Paralelamente, também a família Russell se instala no seu recém-renovado palacete na Quinta Avenida, mesmo em frente à casa das tias Van Rhijn-Brook. George (Morgan Spector) e Bertha Russell (Carrie Coon) são um casal de novos ricos, que fizeram fortuna através do investimento nos caminhos de ferro, um casal ambicioso e sequioso de dinheiro e poder.
The Gilded Age estreou no início de 2022 e de imediato viveu o escrutínio e a comparação com Downton Abbey, não fossem ambas as séries assinadas por Julian Fellowes e partilharem a temática e alguns marcadores históricos. No entanto, apesar das semelhanças, a trama americana dedica-se ao momento histórico em que se corta com a tradição europeia na América e à época em que, tanto a cidade de Nova Iorque como a sua alta sociedade, foram redefinidas dando origem à terra do sonho americano, tal como a conhecemos atualmente.
São inúmeros os assuntos abordados, desde o já mencionado embate entre a elite tradicional e os novos ricos, ao alpinismo social, passando pela representatividade afro-americana, racismo e à posição da mulher na sociedade.
No entanto, à medida que a história avança, os enredos ficam aquém da expectativa, uma vez que, salvo raros momentos, as personagens são mornas e desprovidas de paixão, não existindo uma personagem central que verdadeiramente assuma esse papel ou um assunto que nos envolva e seduza verdadeiramente.

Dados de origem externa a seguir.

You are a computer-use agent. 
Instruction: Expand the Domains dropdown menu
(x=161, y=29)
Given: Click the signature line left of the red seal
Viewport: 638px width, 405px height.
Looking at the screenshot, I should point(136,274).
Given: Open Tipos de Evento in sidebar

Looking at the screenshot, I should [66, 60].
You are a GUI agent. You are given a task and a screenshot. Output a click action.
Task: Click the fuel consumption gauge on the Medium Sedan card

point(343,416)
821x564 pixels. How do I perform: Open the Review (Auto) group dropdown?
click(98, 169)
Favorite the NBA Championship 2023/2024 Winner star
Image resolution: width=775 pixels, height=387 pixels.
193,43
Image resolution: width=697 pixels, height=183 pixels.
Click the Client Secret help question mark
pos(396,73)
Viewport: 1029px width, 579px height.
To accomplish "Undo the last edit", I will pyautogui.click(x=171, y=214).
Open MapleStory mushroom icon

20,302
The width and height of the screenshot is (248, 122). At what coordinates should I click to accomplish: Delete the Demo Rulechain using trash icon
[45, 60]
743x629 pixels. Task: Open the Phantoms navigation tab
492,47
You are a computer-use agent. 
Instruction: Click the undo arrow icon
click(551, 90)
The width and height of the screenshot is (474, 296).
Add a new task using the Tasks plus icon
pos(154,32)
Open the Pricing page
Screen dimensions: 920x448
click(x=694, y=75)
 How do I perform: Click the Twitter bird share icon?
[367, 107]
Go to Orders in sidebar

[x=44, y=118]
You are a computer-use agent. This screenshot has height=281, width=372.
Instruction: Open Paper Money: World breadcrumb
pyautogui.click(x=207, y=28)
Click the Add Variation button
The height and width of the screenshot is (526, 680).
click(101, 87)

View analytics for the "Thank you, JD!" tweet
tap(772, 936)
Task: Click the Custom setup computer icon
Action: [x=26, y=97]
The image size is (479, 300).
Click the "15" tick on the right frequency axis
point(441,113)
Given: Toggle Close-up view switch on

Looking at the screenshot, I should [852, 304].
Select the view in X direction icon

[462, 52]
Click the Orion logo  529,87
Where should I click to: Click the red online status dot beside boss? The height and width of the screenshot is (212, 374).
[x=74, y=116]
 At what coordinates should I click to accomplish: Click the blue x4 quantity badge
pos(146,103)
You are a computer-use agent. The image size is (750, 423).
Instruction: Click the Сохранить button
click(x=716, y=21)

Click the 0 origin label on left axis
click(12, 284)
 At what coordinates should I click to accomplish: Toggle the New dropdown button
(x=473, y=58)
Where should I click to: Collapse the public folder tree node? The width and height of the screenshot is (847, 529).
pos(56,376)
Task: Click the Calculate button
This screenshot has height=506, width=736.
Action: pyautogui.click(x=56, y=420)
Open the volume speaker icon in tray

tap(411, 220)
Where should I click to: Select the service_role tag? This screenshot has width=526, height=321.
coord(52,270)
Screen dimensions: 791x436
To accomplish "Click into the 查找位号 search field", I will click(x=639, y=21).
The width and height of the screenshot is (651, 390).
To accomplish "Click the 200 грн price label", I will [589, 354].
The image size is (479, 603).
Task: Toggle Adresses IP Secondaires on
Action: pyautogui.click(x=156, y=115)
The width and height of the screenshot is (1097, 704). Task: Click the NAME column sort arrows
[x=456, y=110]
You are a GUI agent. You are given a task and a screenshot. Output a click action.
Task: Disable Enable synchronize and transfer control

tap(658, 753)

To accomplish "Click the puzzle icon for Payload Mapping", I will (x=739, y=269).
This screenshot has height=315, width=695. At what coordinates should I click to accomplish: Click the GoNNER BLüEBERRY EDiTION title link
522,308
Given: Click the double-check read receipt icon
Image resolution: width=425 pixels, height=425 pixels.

O casal Russell, com Bertha no centro, são talvez as personagens mais carismáticas e controversas, seja pela sua difícil e sinuosa ascensão ao topo da alta sociedade, ou pela sua relação muito pouco convencional para a época. O facto é que são personagens que se entregam, que vivem e sofrem, levando-nos a torcer por elas.
Os figurinos ricos e luxuosos, são sem dúvida um dos pontos mais fortes da série, repletos de detalhes históricos que nos fazem sonhar, ao mesmo tempo que nos dão sinais sobre a personalidade de cada uma das personagens. A atenção ao detalhe e o elenco de luxo são outros dos aspectos que dão potencial à história e que nos deixam expectantes pela segunda temporada, já confirmada. Esperemos que venha com mais emoção, com a consagração de personagens e que tenhamos personalidades e enredos profundos e com maior frescura, que realmente reflitam a exaltação e inovação da época que procuram retratar.